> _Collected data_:
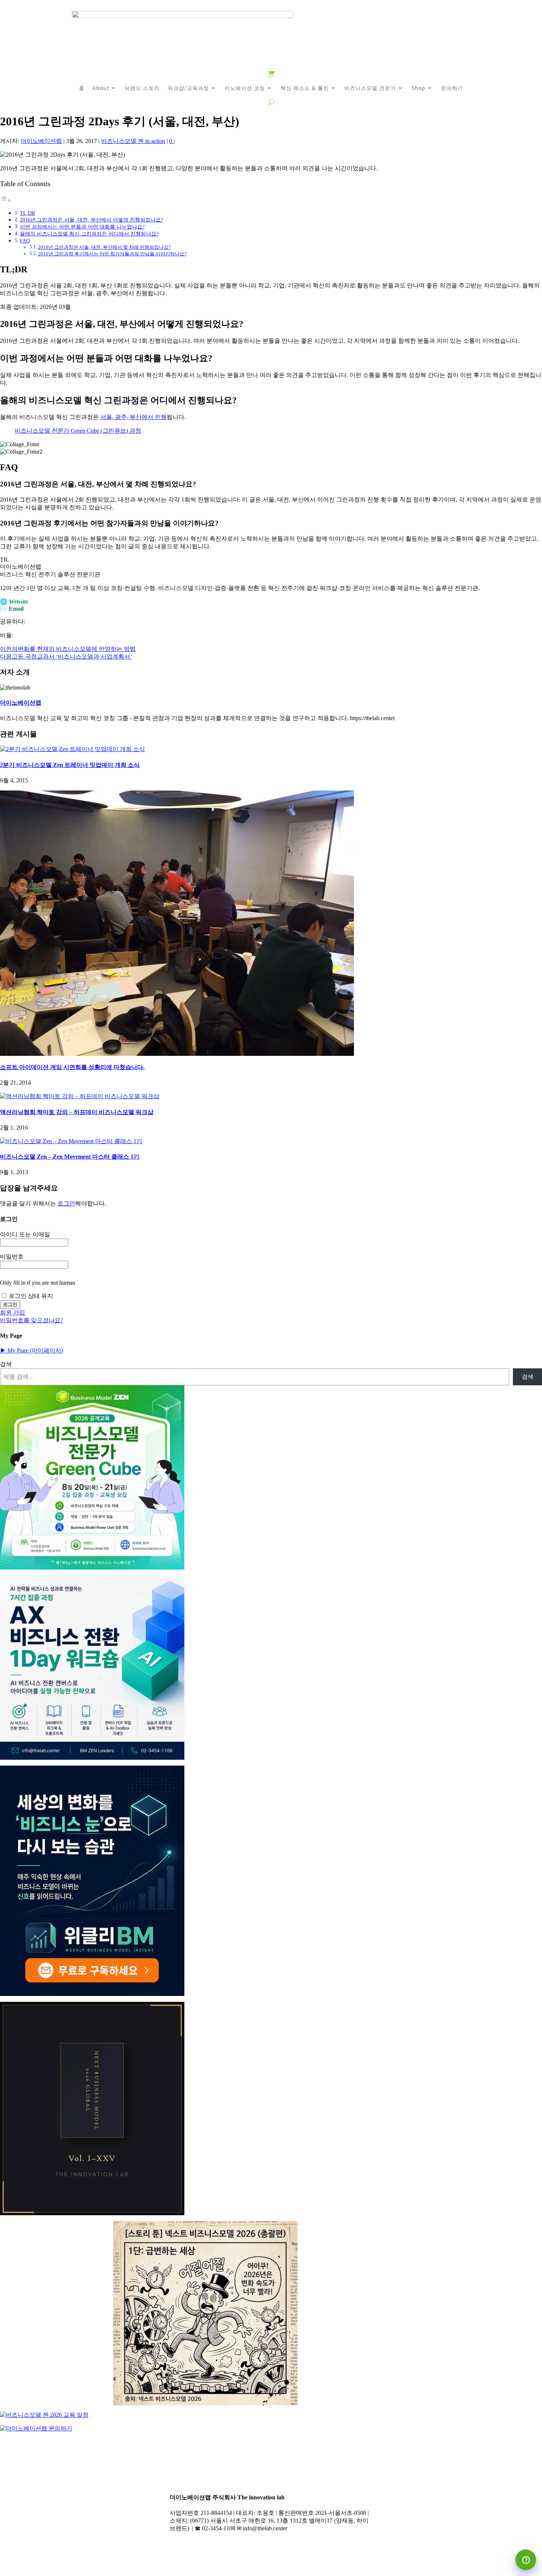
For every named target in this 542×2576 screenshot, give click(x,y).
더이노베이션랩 (41, 141)
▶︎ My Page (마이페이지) (31, 1350)
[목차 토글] (5, 200)
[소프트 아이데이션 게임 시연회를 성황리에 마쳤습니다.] (177, 922)
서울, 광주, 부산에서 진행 (133, 417)
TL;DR (27, 213)
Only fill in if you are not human (37, 1283)
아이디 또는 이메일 (25, 1234)
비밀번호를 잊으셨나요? (31, 1320)
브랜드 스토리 (142, 88)
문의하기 (452, 88)
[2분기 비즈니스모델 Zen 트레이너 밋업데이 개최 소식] (72, 749)
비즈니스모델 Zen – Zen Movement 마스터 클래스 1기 (69, 1156)
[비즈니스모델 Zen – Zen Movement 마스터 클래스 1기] (71, 1141)
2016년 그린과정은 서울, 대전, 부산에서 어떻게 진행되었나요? (91, 220)
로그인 (66, 1203)
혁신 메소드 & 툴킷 (305, 88)
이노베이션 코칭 (245, 88)
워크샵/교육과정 (188, 88)
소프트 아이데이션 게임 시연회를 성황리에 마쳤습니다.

> _Try it_: Produce an exact copy of the lines from the one containing "서울, 광주, 부산에서 진행 (133, 417)" through the final line of the data, both ends included, and only those.

> _Your solution_:
서울, 광주, 부산에서 진행 (133, 417)
TL;DR (27, 213)
Only fill in if you are not human (37, 1283)
아이디 또는 이메일 (25, 1234)
비밀번호를 잊으셨나요? (31, 1320)
브랜드 스토리 (142, 88)
문의하기 (452, 88)
[2분기 비즈니스모델 Zen 트레이너 밋업데이 개최 소식] (72, 749)
비즈니스모델 Zen – Zen Movement 마스터 클래스 1기 (69, 1156)
[비즈니스모델 Zen – Zen Movement 마스터 클래스 1기] (71, 1141)
2016년 그린과정은 서울, 대전, 부산에서 어떻게 진행되었나요? (91, 220)
로그인 (66, 1203)
혁신 메소드 & 툴킷 (305, 88)
이노베이션 코칭 (245, 88)
워크샵/교육과정 (188, 88)
소프트 아이데이션 게임 시연회를 성황리에 마쳤습니다.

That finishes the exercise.